IIS 6.0 Page Processing- worker process isolation mode
Contrast to IIS 5.0 model, incoming requests are handled and queued at kernel level instead of user mode via a kernel driver called HTTP.SYS. This approach has several advantages over the old model and is called kernel-level request queuing.
- In HTTP.sys, the HTTP requests are queued based on url’s. Some set of url’s are grouped into an application pool & served by separate worker process-W3wp.exe, the worker process that services one application pool is separated from the worker process that services another. Each separate worker process provides a process boundary so that when an application is assigned to one application pool, problems in other application pools do not affect the application. This ensures that if a worker process fails, it does not affect the applications running in other application pools.

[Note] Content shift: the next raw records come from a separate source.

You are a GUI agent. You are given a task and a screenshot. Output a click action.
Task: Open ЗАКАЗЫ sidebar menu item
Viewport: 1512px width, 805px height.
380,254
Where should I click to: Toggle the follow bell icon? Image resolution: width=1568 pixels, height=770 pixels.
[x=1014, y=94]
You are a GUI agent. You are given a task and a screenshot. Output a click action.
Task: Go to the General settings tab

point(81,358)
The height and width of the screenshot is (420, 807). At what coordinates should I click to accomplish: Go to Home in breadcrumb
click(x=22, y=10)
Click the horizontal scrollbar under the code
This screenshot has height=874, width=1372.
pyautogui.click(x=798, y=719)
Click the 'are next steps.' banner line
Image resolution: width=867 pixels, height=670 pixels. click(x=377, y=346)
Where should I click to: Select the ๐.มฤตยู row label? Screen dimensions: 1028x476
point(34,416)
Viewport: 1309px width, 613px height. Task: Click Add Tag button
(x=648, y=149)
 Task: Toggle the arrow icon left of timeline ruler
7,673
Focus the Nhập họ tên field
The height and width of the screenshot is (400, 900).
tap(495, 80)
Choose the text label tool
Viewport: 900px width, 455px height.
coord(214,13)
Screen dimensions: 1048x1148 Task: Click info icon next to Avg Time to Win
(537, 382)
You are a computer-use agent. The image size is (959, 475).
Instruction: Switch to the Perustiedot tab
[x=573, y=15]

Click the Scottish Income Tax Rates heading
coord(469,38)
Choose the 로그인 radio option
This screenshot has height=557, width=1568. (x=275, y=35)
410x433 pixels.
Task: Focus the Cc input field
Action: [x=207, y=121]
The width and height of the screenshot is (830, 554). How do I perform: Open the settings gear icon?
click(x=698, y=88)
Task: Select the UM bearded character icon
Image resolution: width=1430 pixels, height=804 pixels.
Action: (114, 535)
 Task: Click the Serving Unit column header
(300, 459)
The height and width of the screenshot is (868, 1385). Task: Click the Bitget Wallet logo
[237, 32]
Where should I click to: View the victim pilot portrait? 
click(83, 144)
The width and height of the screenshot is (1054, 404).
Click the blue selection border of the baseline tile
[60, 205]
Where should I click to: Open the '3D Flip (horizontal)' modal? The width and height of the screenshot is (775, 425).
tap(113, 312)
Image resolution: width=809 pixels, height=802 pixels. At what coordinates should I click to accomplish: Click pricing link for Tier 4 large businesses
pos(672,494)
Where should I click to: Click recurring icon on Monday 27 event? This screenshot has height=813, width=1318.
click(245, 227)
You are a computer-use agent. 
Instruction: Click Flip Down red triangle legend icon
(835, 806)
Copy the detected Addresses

Contrast to IIS 5.0,In other words, the shift is from a single process hosting all applications to multiple processes hosting each an application pool. This model is also called the worker process isolation mode.
- It’s the worker process who is in charge of loading the ASP.NET ISAPI extension, which, in turn, loads the CRL and delegates all the work to the HTTP Runtime.
- The w3wp.exe worker process, differently from the aspnet_wp.exe process used in IIS 5 model, isn’t ASP.NET specific, and is used to handle any kind of requests. The specific worker process then decides which ISAPI modules to load according to the type of resources it needs to serve.
- In short it is, once a request arrives the kernel level device driver http.sys routes it to the right application pool queue. Each queue belongs to a specific application pool, and thus to a specific copy of the worker process, which next receives the request from the queue. This approach highly reduces the overhead introduced by named pipes used in IIS 5 model since no inter process communication is taking place, but the requests are headed to the worker process directly from the kernel level driver. This has many advantages concerning reliability, too. Since running in kernel mode, the request dispatching isn’t influenced by crashes and malfunctions happing at user level, that is, in the worker processes. Thereby, even if a worker process crashes, the system is still capable of accepting incoming requests and eventually restarts the crashed process.
- Use multiple application pools when you want to help ensure that applications and Web sites are confidential and secure. For example, an enterprise organization might place its human resources Web site and its finance Web site on the same server, but in different application pools. Likewise, an ISP that hosts Web sites and applications for competing companies might run each company’s Web services on the same server, but in different application pools. Using different application pools to isolate applications helps prevent one customer from accessing, changing, or using confidential information from another customer’s site.